BioXcel Therapeutics announced that BXCL501, a proprietary sublingual thin film of dexmedetomidine, met the primary and secondary endpoints in the phase 3 SERENITY I and SERENITY II trials. Based on these results the company plans to file a New Drug Application with the U.S. FDA in Q1 of 2021.
The SERENITY studies were randomized, double-blinded, placebo-controlled parallel group adaptive trials in a total of 759 patients, 18 to 75 years of age. SERENITY I (n=381) enrolled patients with agitation associated with schizophrenia or schizoaffective disorder, with arms randomized to receive BXCL501 at 120 micrograms, or 180 micrograms or matching placebo, respectively. SERENITY II (n=378) enrolled patients with agitation associated with bipolar disorders, in three treatment arms randomized to receive BXCL501 at 120 micrograms, 180 micrograms or placebo, respectively. The primary endpoint of the trials was the reduction in acute agitation measured by the Positive and Negative Syndrome Scale – Excitatory Component (“PEC”) change from baseline compared to placebo.
Highly statistically significant and clinically meaningful reductions in the PEC score at two hours, the primary endpoint, were reported for both high and low dose cohorts of BXCL501 compared to placebo (p<0.0001). Both studies also met the key secondary endpoint, demonstrating improvement in PEC scores beginning as early as 20 minutes in patients with bipolar disorder, at both dose levels, and as early as 20 minutes in patients with schizophrenia for the 180 mcg dose level. Exploratory efficacy endpoints confirmed the primary endpoint, with duration of response lasting at least four hours after treatment. The most common adverse effects were somnolence, dry mouth and dizziness.
BXCL501 is an investigational proprietary sublingual thin film of dexmedetomidine, a selective alpha-2a receptor agonist for the treatment of acute agitation. BXCL501 has been granted Fast Track Designation by the U.S. Food and Drug Administration for the acute treatment of agitation. BXCL501 is also being evaluated in a Phase 1b/2 trial (TRANQUILITY) for the treatment of agitation associated with dementia, and in a Phase 1b/2 study (RELEASE) for the treatment of opioid withdrawal symptoms.

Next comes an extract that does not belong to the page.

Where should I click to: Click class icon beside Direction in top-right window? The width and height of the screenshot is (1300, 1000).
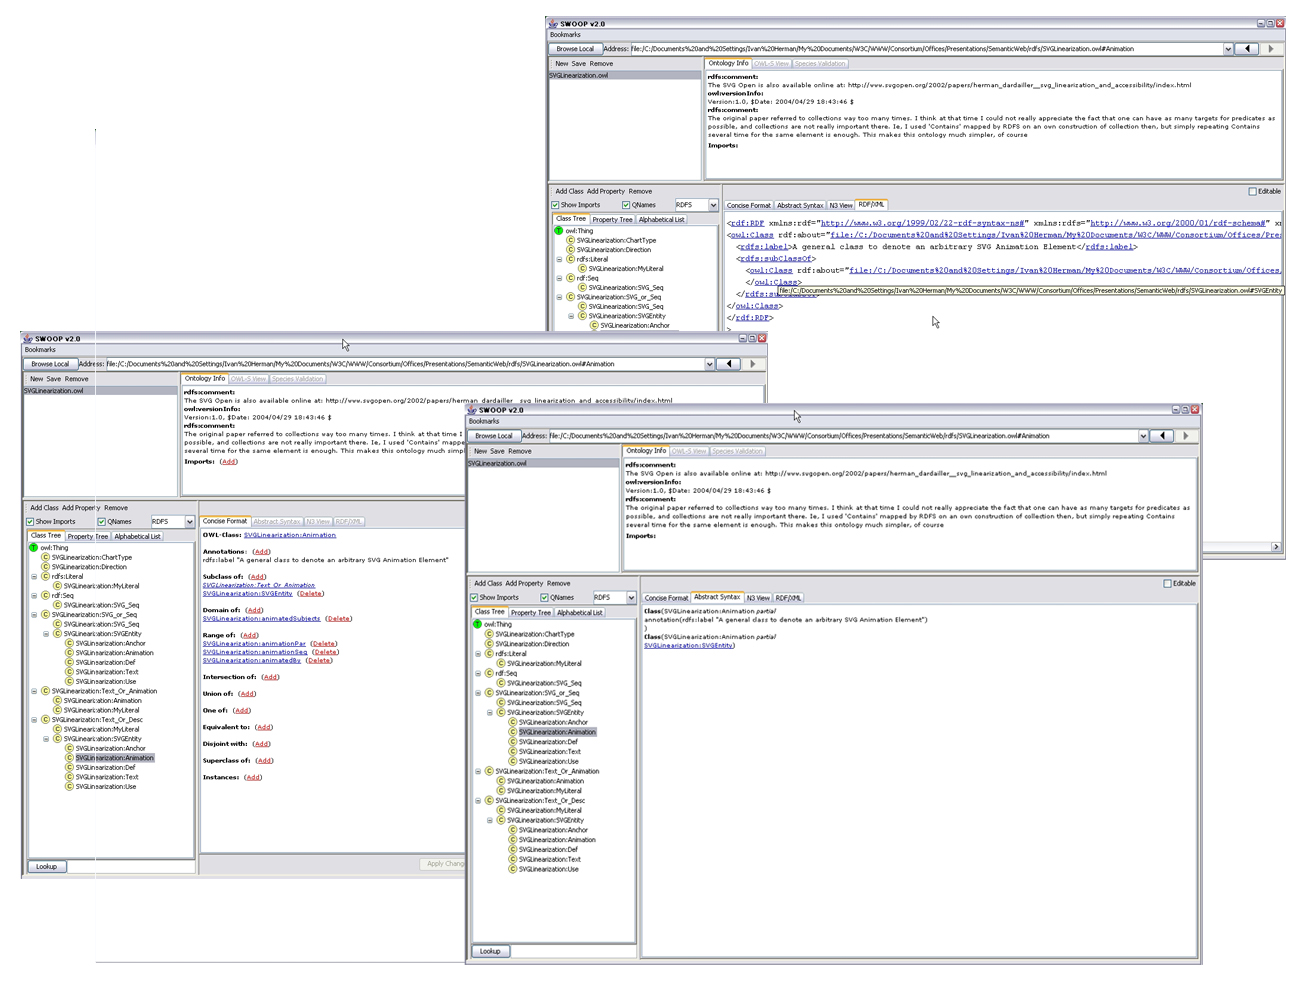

About Agitation in Neuropsychology
Agitation is a common and difficult to manage symptom associated with a number of psychiatric conditions, including schizophrenia and bipolar disorder. It is estimated that approximately 22 million people are at risk of agitation, and 13 million in the U.S. suffer from agitation each year, costing approximately $40 billion annually in treatment related expenses. Early identification and prompt intervention to relieve agitation are essential to avoid symptomatic escalation and emergence of aggression. A non-invasive therapy that causes rapid symptom relief and de-escalates agitation may be necessary to avoid the costly and traumatic use of coercive techniques, like physical restraint and seclusion, which require admission and prolonged hospitalization.